God's Pursuit of Me,  HomeLife,  Keiglets

left without . . .

On any given day I have ten or more ideas for a blog post.

I keep a steady stream of maybe posts already written in my drafts section.

But usually I just plain run out of time to work my way through all those ideas and false starts and half-completed sentences.

Life just wears me down and fills me up and spreads me thin.

Some days it’s the baking.

Some days it’s the chaos and the mess that keeps me from writing and processing and attempting to craft pretty words out of ordinary living.

But today – oh today – it’s just been the details.  

The sit-down discussions. The wearying task of talking through life in all its tribulations with so many brown-haired and blonde-headed children who share my last name and my dinner table and occupy the backseat of my car.

From little to big – it’s been a big day loaded with words.

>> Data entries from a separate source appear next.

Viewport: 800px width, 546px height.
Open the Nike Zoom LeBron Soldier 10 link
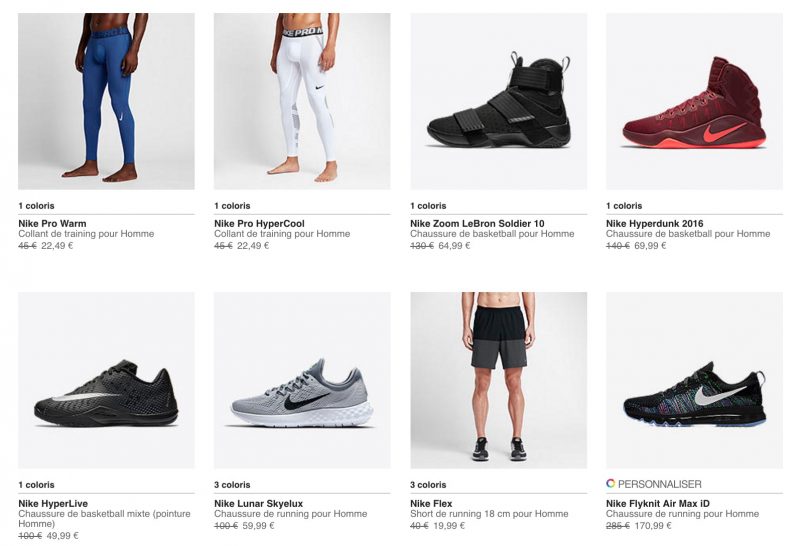pyautogui.click(x=475, y=223)
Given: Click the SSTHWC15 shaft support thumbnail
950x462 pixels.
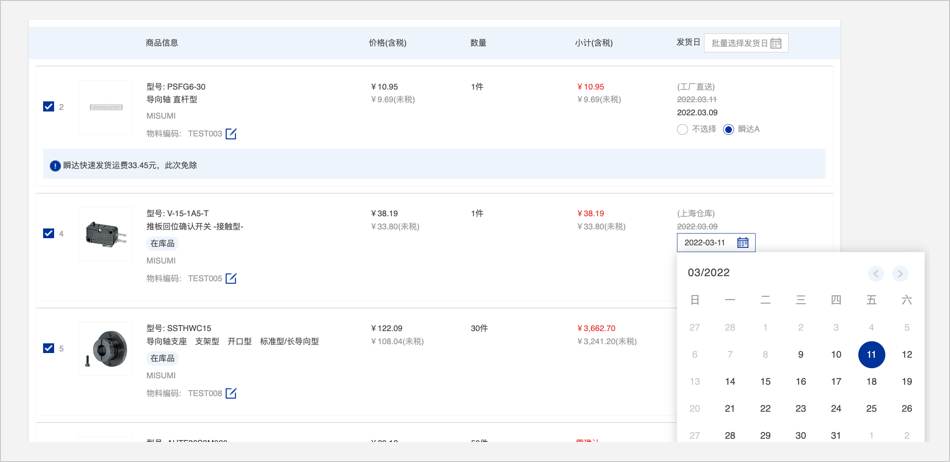Looking at the screenshot, I should 106,349.
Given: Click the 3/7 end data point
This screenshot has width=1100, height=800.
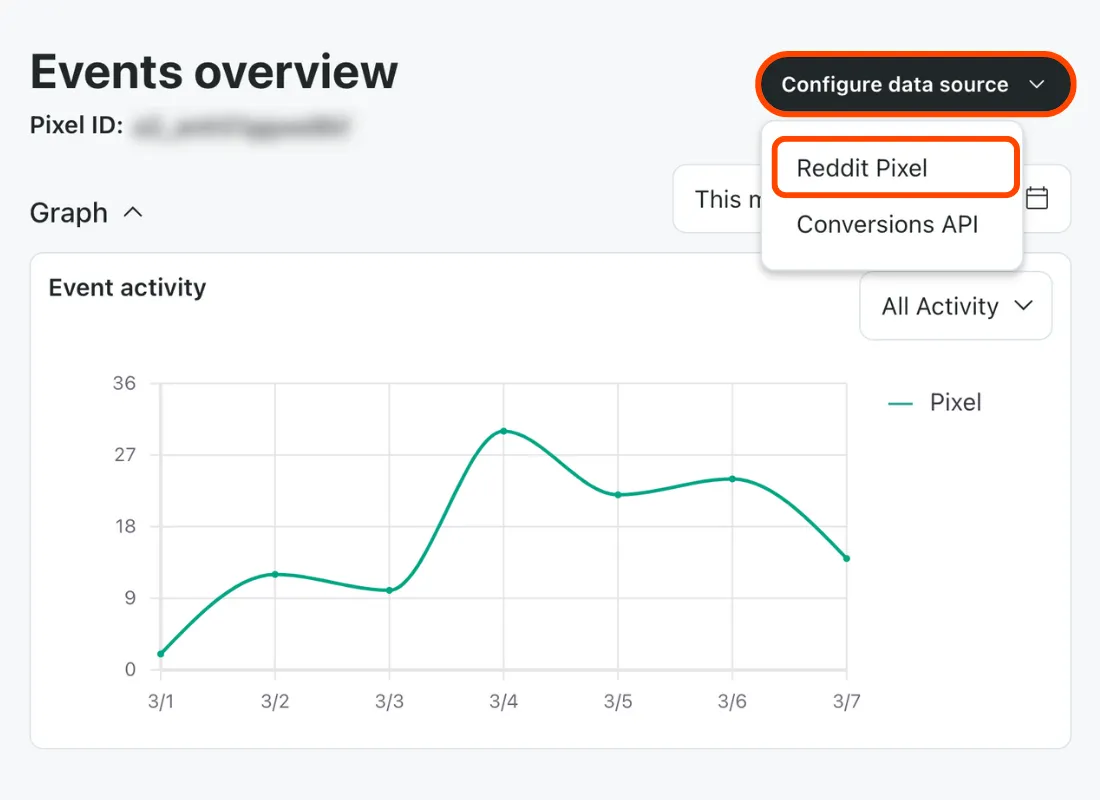Looking at the screenshot, I should click(x=846, y=558).
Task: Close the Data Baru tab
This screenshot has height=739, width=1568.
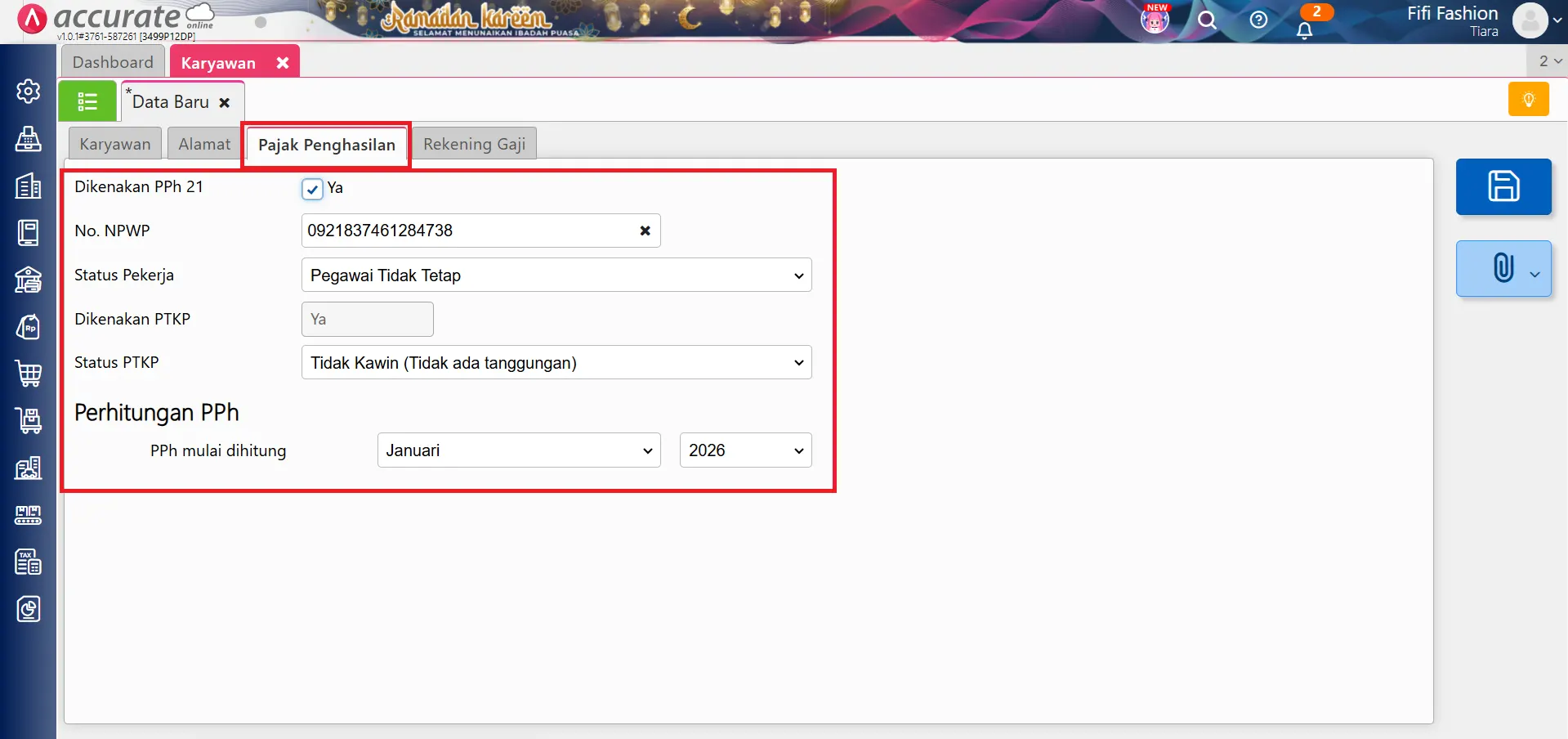Action: click(x=225, y=103)
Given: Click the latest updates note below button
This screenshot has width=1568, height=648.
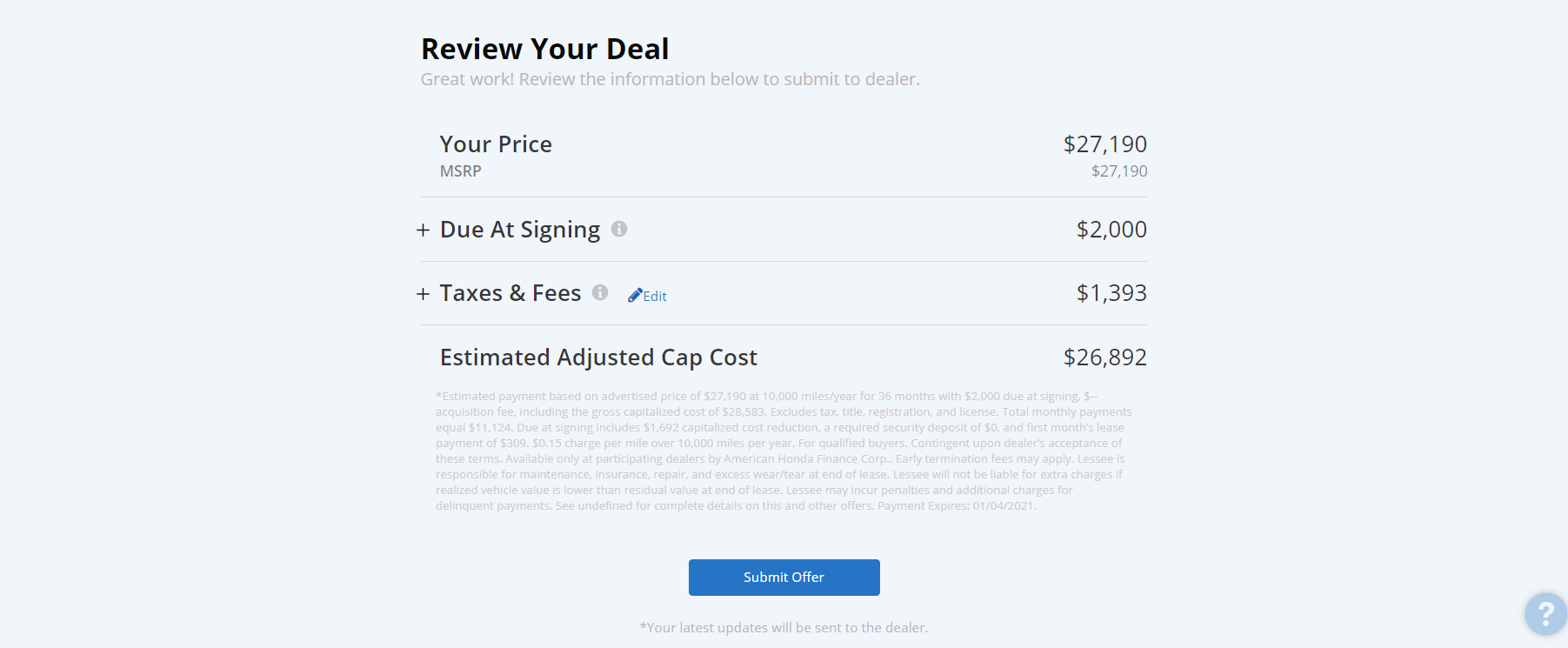Looking at the screenshot, I should point(784,628).
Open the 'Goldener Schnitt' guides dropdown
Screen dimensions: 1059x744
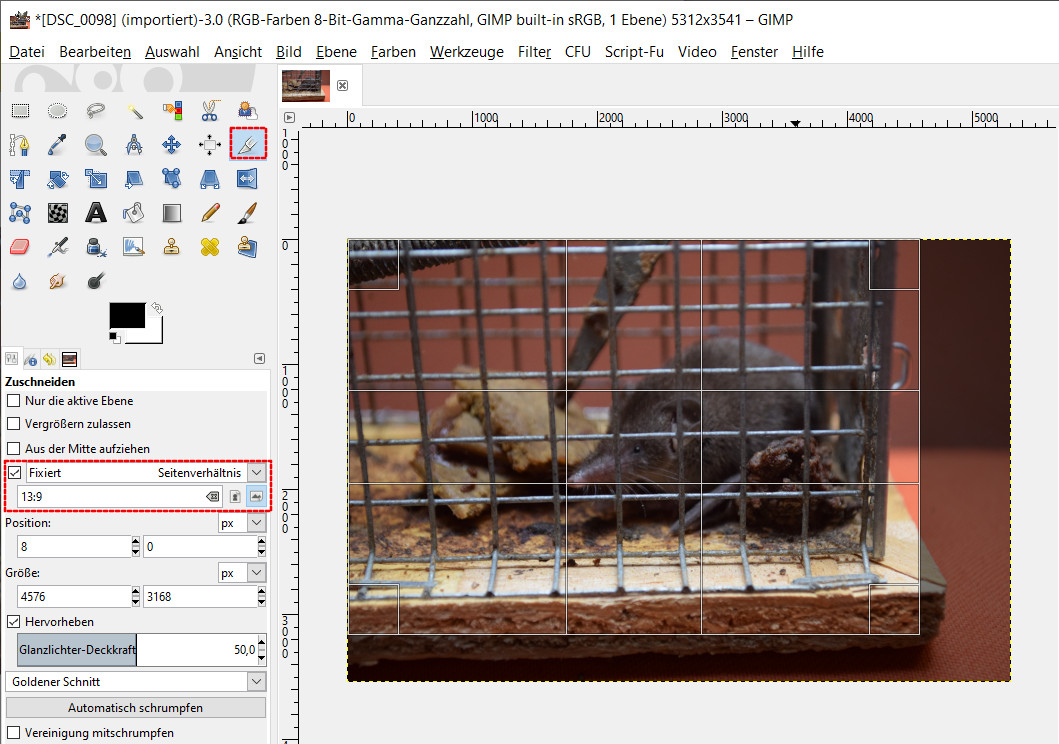[256, 681]
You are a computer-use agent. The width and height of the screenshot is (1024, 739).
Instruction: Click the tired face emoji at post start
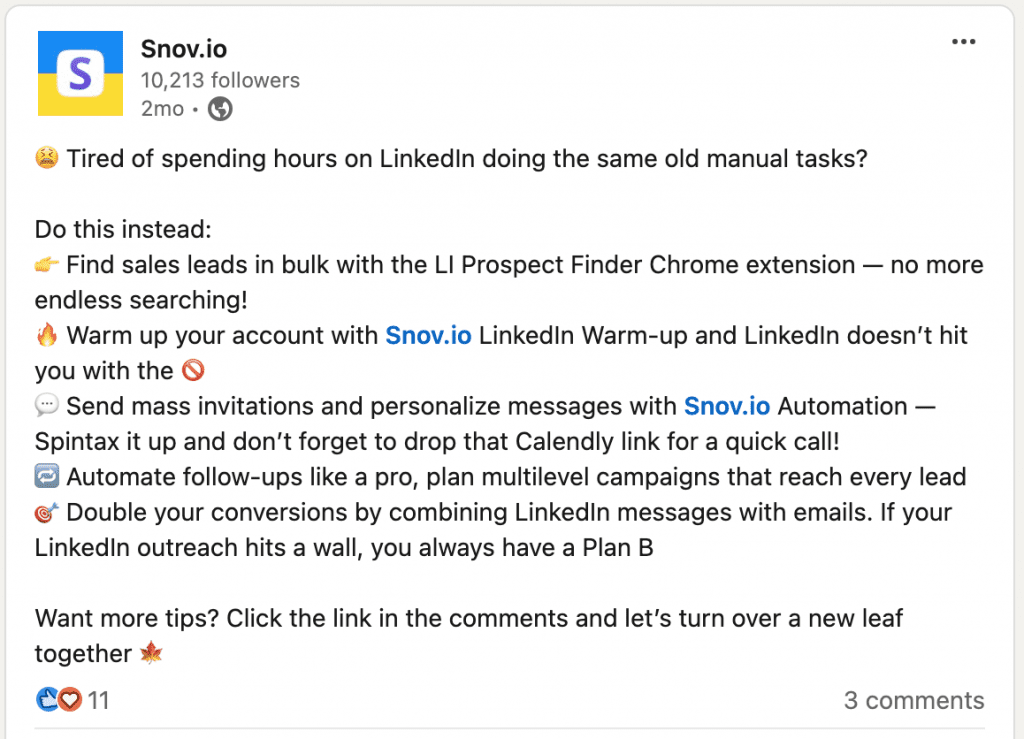[46, 158]
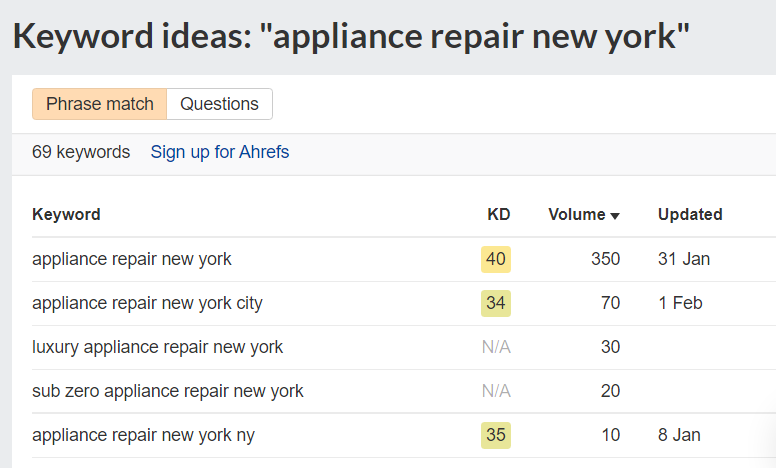Follow the Sign up for Ahrefs link
Viewport: 777px width, 468px height.
(220, 152)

Words said through tears, through clenched teeth, through barely controlled voices.

Words of dissent and disrespect from a five-year-old.  Words of anger and frustration from an eight-year-old.  Words of confession and shame from a nine-year-old.  Words of reproach and questioning from an eighteen-year-old.

Words that declare “I am right and you are wrong”.

Words that beg to be heard and words that should have been left unsaid.

The din of it all is still overwhelming even in this quiet, crisp night air that is sitting on my shoulders and pressing on my heart.

And I have nothing left over to share.

Except this:

Parenting is heavy.

It’s lovely – that’s true.

And I am not unhappy to be under its power and its weight and its burden.

But all the same – I am tired.

And for tonight – this task of being Mother has taken all the words I have in me.